1. Introduction
With the advent of the space age, the demand of the remote sensing instrument (RSI) is becoming higher. Current technology has been developed to launch remote sensing satellite constellation within the same period of the launch window for multiple Earth observation purposes [
1]. Therefore, efficiency of RSI fabrication is becoming essential in order to meet the schedule of the launch window with a large amount of satellites. The most time-consuming procedure in making remote sensing satellites would be the manufacturing and the alignment of optical components in the telescope [
2,
3,
4]. Although computer-added engineering has been developed for reducing the effort of manual work, it is still highly desired that the tolerance of those precision optics can be increased, so as to reduce the time consumed in the fabrication and assembly, even with automated process [
5,
6].
For a Ritchey–Chrétien telescope, the major tolerance items would be a tilt and lateral shift, as well as the RMS random surface wavefront error (WFE) of the two mirror components [
7,
8,
9]. Normally, tolerance is set based on the minimal requirement of image quality, for which the modulation transfer function (MTF) has been largely used as the major/reference index. It is possible to manipulate system layout for relaxing tolerance during the design phase, which in turn could benefit from the efficiency of fabrication and the cost of the product. However, the basic structure of the Ritchey–Chrétien telescope has a compact layout with only two mirror components, regardless of those corrector lens elements close to the image sensor for aberration correction, and therefore has not much of this kind degree of freedom to control systematic errors in telescope engineering [
10]. In this paper, a new concept of design for tolerance is proposed, in which some specific system parameters could be chosen as the degree of freedom for trading the tolerance issue.

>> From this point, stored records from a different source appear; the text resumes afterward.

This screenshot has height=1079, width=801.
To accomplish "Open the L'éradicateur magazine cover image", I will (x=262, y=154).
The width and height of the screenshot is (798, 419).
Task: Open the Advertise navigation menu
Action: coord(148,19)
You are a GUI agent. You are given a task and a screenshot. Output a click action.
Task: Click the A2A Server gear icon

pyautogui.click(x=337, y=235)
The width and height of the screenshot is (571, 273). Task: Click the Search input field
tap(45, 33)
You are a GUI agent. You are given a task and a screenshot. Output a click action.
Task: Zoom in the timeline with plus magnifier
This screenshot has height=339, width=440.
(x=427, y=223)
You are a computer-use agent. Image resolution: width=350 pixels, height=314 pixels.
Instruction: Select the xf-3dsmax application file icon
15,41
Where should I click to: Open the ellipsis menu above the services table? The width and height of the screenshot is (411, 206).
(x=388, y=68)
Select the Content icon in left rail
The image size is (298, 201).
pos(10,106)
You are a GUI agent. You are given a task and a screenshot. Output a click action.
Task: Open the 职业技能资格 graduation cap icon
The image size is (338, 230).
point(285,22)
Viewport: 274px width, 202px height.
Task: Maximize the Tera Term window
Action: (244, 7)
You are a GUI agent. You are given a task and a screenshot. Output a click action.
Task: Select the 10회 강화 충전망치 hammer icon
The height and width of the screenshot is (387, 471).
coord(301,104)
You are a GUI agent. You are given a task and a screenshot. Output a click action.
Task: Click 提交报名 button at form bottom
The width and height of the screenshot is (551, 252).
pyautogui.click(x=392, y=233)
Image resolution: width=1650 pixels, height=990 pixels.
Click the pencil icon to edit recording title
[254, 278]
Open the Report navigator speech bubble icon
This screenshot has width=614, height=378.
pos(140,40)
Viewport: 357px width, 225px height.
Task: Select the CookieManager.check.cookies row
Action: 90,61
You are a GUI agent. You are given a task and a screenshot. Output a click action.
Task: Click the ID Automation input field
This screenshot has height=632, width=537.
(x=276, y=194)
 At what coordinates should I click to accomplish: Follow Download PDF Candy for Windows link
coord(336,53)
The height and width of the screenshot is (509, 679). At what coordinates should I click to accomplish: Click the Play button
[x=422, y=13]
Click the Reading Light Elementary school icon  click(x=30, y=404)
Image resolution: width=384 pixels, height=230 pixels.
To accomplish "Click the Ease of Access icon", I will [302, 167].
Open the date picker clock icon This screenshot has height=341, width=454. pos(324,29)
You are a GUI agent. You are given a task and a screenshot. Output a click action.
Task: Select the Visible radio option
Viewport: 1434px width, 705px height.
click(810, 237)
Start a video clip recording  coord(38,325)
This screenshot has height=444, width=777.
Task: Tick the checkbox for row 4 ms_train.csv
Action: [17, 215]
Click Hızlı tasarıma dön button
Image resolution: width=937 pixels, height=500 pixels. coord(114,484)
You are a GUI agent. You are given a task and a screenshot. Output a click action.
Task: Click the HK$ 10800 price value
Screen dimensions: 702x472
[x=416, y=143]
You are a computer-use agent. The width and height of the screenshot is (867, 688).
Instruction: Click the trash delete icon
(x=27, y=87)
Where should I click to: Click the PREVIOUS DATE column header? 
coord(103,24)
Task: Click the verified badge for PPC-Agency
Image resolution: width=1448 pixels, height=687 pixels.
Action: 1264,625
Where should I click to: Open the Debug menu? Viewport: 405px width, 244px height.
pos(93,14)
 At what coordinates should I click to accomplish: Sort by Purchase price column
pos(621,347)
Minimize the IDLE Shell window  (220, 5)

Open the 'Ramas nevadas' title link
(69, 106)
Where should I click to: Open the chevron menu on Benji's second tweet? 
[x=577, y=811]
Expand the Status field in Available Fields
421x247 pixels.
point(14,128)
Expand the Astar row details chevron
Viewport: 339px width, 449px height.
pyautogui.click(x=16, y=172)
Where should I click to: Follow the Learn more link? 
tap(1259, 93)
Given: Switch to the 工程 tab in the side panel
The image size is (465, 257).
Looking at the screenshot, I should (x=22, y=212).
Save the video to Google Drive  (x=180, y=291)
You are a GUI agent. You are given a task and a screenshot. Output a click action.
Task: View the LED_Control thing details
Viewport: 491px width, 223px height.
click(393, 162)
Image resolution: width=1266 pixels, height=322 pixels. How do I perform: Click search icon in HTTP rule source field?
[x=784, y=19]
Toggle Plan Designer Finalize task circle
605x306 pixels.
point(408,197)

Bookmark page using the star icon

System parameters, such as focal length, f-number, etc., are normally fixed in the beginning of the design phase, and all the paraxial layout and optical analysis should stick to these basic requirements. However, in many cases, those system parameters might not be as rigid as they should be when tracing back to the optical functionality of the system. For some specific system parameters, there could be a certain amount of allowable range while keeping the required optical performance. In developing the remote sensing satellite where the Ritchey–Chrétien telescope architecture is adapted, the f-number of the telescope has been used as a tunable parameter in the tolerance analysis. The relationship between the f-number and the major tolerance items of two mirror components is investigated as the reference to choose the optimal f-number in favor of those tolerance items for the ease and efficiency of manufacturing and assembly process.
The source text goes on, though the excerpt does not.